Abstract
Introduction:Bispecific T-cell engagers (BiTEs) are an important immunotherapeutic option for patients with relapsed/refractory multiple myeloma (RRMM). However, cytokine release syndrome (CRS) remains a key immune-mediated adverse event associated with these agents. Comparative real-world safety data across individual BiTE therapies are limited. We performed a disproportionality analysis using the FDA Adverse Event Reporting System (FAERS) to evaluate and compare the strength of CRS safety signals for all FDA-approved BiTEs in RRMM.

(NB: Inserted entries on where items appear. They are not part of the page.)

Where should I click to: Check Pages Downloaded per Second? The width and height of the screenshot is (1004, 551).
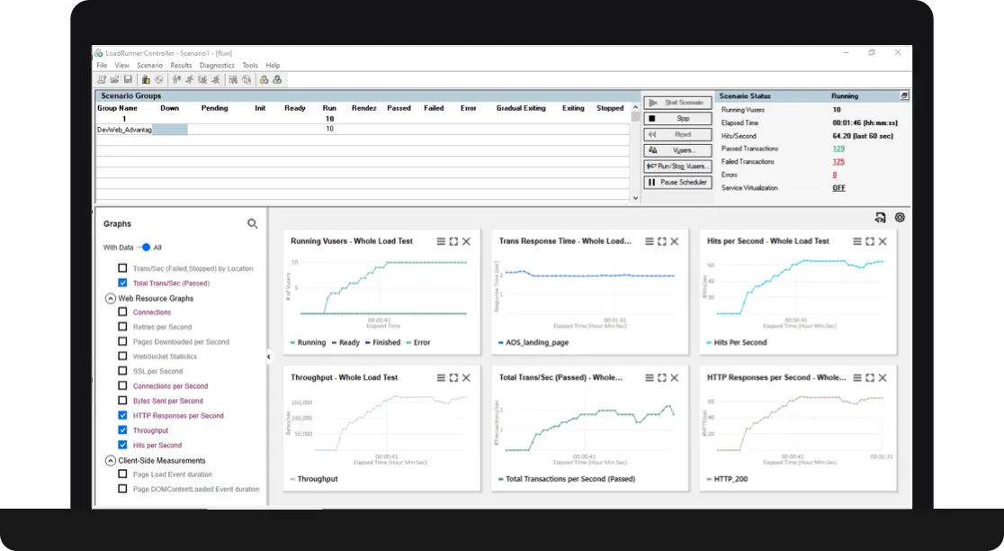(x=123, y=342)
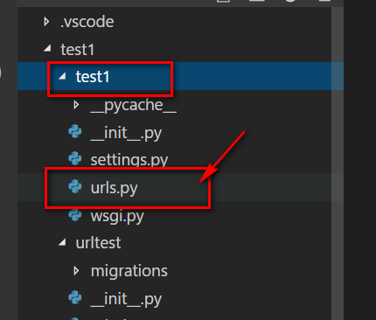The image size is (376, 320).
Task: Collapse the urltest folder arrow
Action: click(62, 242)
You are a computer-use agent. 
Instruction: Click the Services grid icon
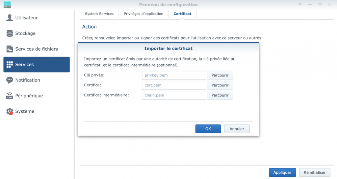pyautogui.click(x=10, y=64)
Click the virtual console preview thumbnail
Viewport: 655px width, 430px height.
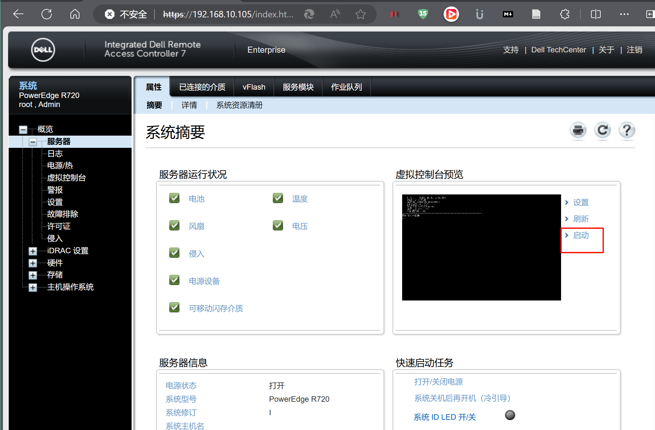(x=481, y=247)
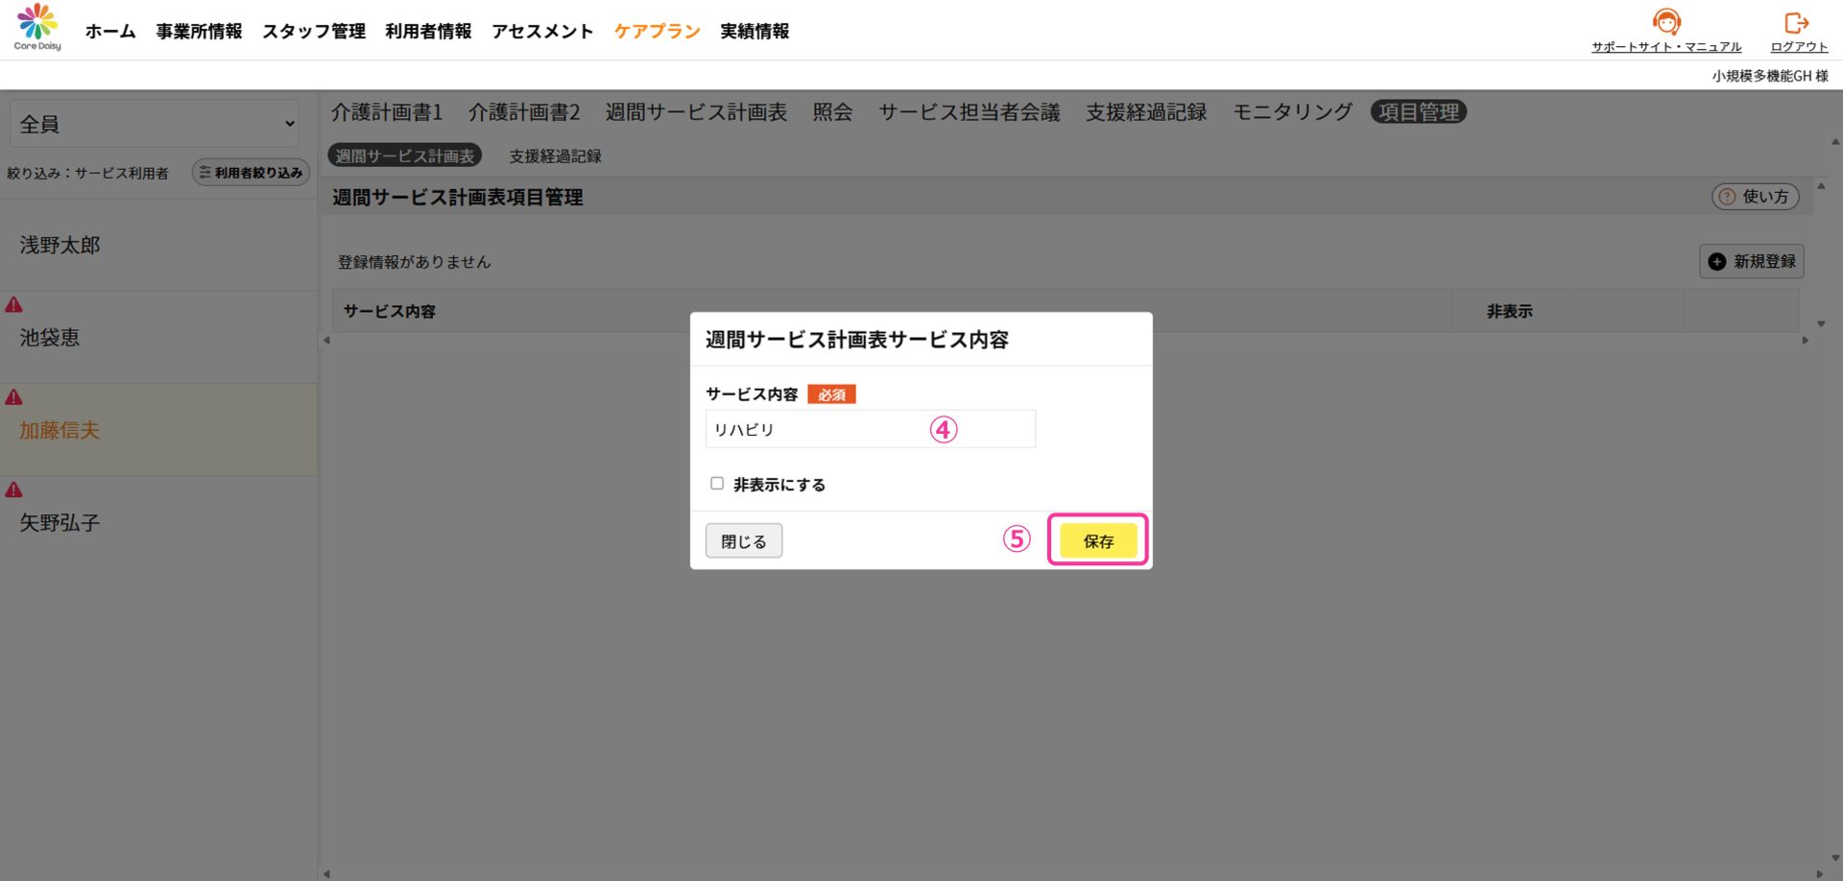Image resolution: width=1843 pixels, height=881 pixels.
Task: Open the 実績情報 menu
Action: [754, 32]
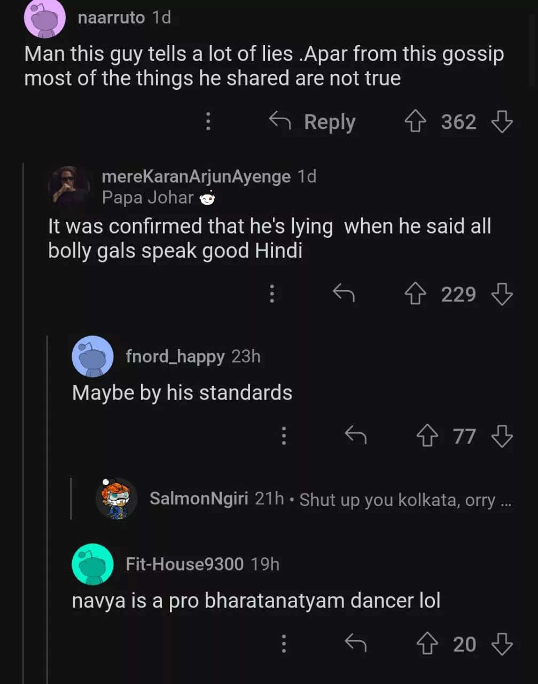This screenshot has height=684, width=538.
Task: Open three-dot menu on fnord_happy's comment
Action: pos(284,436)
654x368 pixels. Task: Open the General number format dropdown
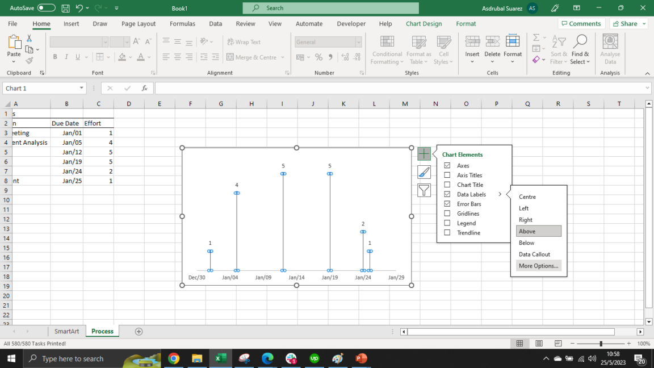tap(358, 41)
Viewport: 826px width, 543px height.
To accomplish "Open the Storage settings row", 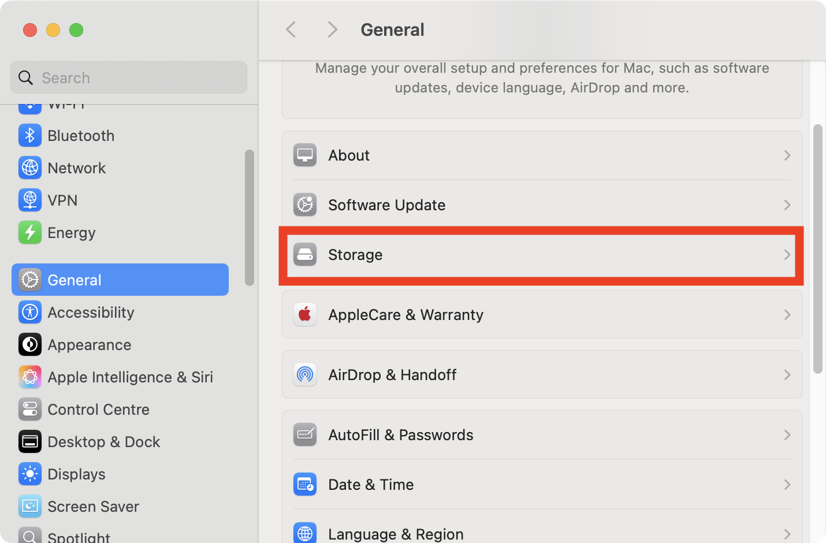I will pyautogui.click(x=542, y=255).
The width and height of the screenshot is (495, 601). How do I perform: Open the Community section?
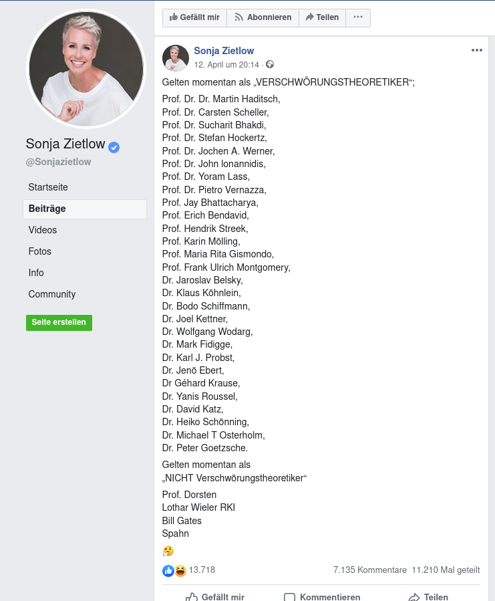pos(52,294)
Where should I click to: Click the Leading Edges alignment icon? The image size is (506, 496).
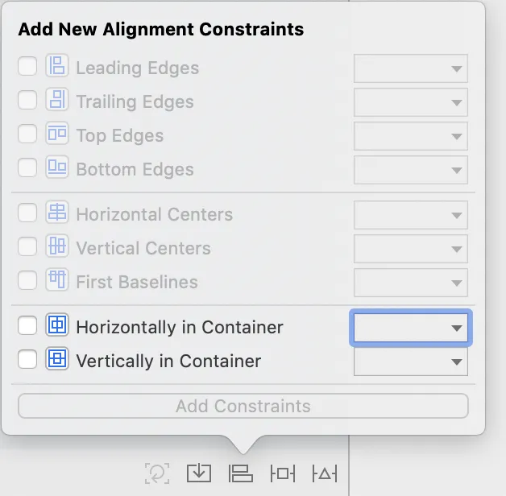[x=57, y=67]
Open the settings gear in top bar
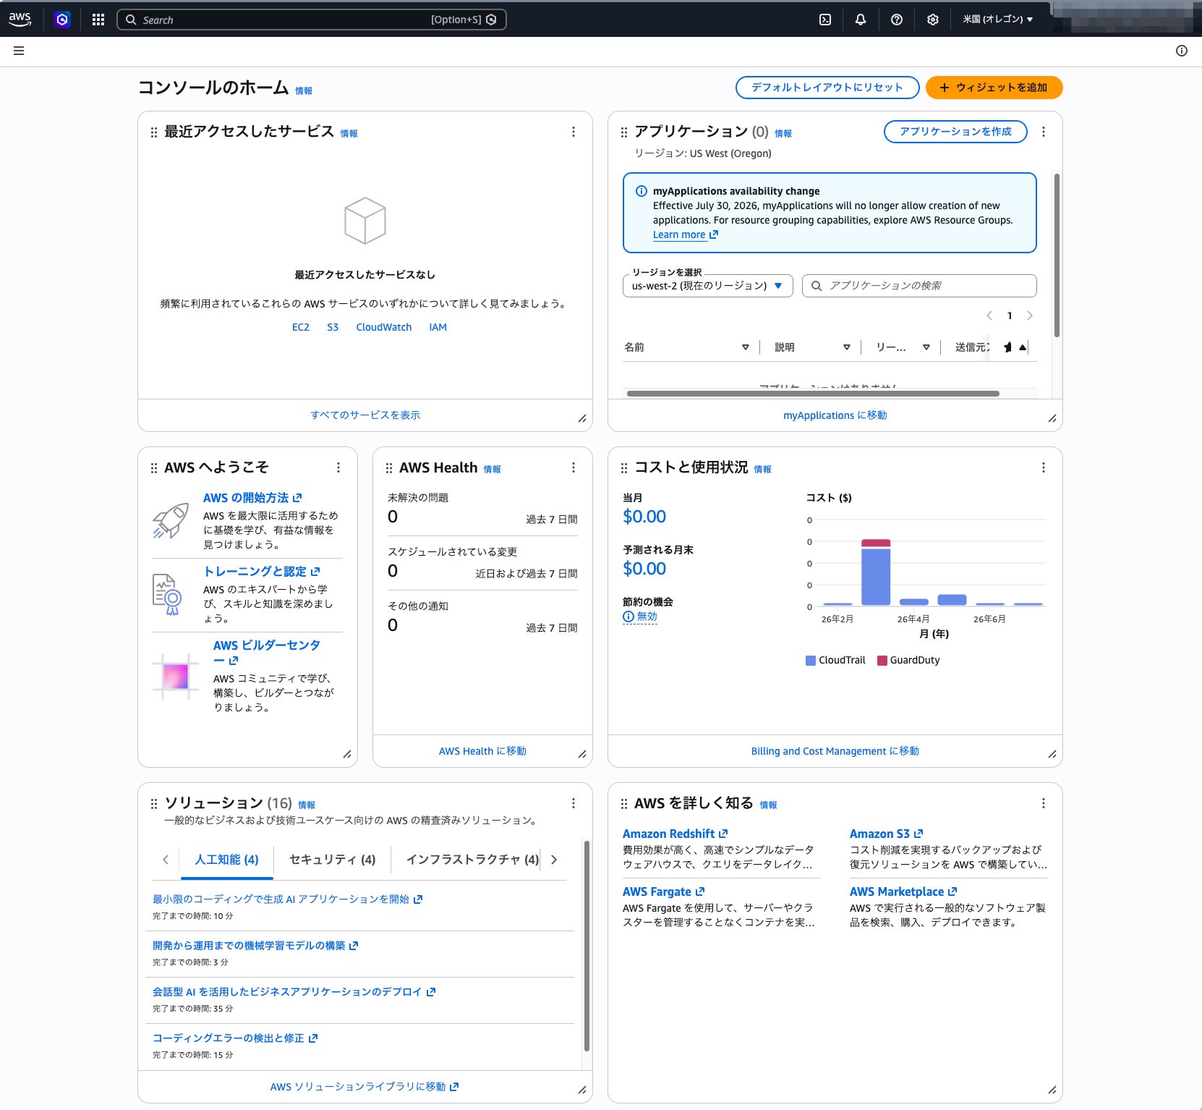Viewport: 1202px width, 1110px height. 933,20
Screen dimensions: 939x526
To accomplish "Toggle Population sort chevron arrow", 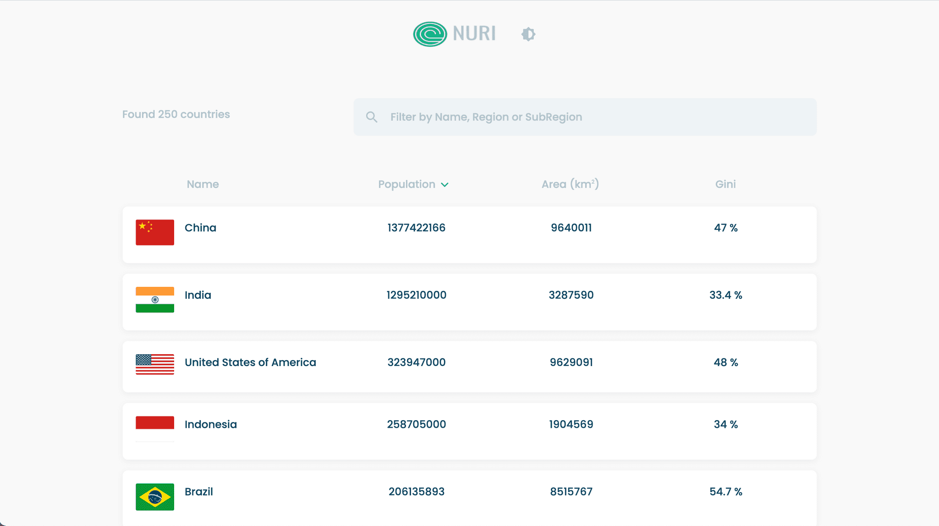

Methods:We extracted individual retrospective case safety reports from the FAERS database for three BiTE therapies—teclistamab, talquetamab, and elranatamab—used in individuals with “plasma cell myeloma” as the disease indicator. Disproportionality analysis was performed using reporting odds ratio (ROR), proportional reporting ratio (PRR), and Bayesian information component (IC). The comparator group included all other therapies used in multiple myeloma. RORs with 95% confidence intervals (CI) were calculated to assess statistical significance. A signal was considered significant if the lower bound of the 95% confidence interval (CI) of ROR exceeded 1, PRR ≥2 with chi-square ≥4, or IC025 (lower 95% CI of IC) >0. Data collection, refining and processing was done using Microsoft Excel and Stata.
Results:All three BiTEs showed statistically significant disproportionality signals for CRS. Teclistamab had the strongest association, with an ROR of 8.59 (95% CI: 7.42–9.95), a PRR of 7.16, and an IC of 2.59. Talquetamab demonstrated an ROR of 6.93 (95% CI: 5.30–9.04), a PRR of 5.91, and an IC of 2.50. Elranatamab showed the lowest CRS signal among the three, with an ROR of 6.15 (95% CI: 4.77–7.93), a PRR of 5.35, and an IC of 2.36.
Conclusion:CRS is a consistent and significant adverse event across all FDA-approved BiTE therapies for RRMM. Among these agents, teclistamab demonstrated the highest disproportionality signal for CRS, whereas elranatamab exhibited the lowest. These differences may reflect variations in cytokine activation profiles or administration protocols and could help guide treatment decisions and CRS mitigation strategies in clinical practice. Further prospective studies are needed to confirm these findings.